TEXT EXTRACT:
---

I didn’t want to say that, of course, because Mummy is so obvioso clueless about a truckload of relationship issues. I’m not going to be the one to burst her mahusiv bubble. Not my modus operandi, and most defo not good for my chi. I decided to let it go, make peace with the matter, and have a big chant about it later, over a few glasses of sauv blanc.

Then we met my fab local friend Audrey Lim for lunch. Mummy so wanted to meet some Singaporeans, and go to a traditional sort of place, off the beaten track. So we went to Dempsey. Jones the Grocer. Mummy looked a bit disappointed. Dunno why. What’s more traditional than that?!

Next, we cabbed it back to Orchard, to skip around the malls, and indulge in one of my favourite sports: Rrrrra-shun spotting. I thought I was good at it, but Audrey is AMAZEBOBS!! She can spot them from two miles away!!!

---

Interface element listing
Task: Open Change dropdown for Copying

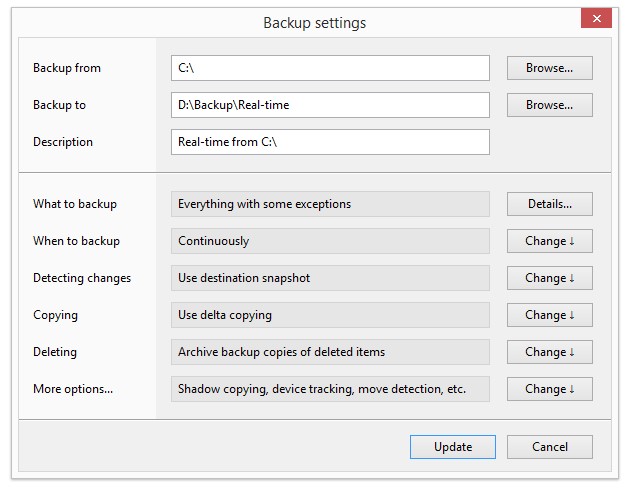Action: [x=549, y=315]
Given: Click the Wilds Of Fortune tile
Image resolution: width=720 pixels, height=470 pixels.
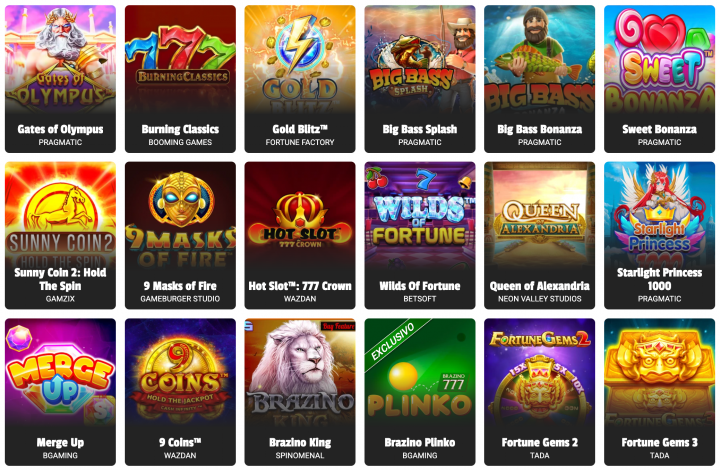Looking at the screenshot, I should [x=420, y=235].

---

WORK TO DO:
- A) Which place names does the excerpt about the outing with Mummy mention?
- B) Print the excerpt about the outing with Mummy from "Then we met" up to and including "two miles away!!!".
The listing above was drawn from a separate source.

ANSWERS BELOW:
- A) Dempsey, Jones the Grocer, and Orchard

- B)
Then we met my fab local friend Audrey Lim for lunch. Mummy so wanted to meet some Singaporeans, and go to a traditional sort of place, off the beaten track. So we went to Dempsey. Jones the Grocer. Mummy looked a bit disappointed. Dunno why. What’s more traditional than that?!

Next, we cabbed it back to Orchard, to skip around the malls, and indulge in one of my favourite sports: Rrrrra-shun spotting. I thought I was good at it, but Audrey is AMAZEBOBS!! She can spot them from two miles away!!!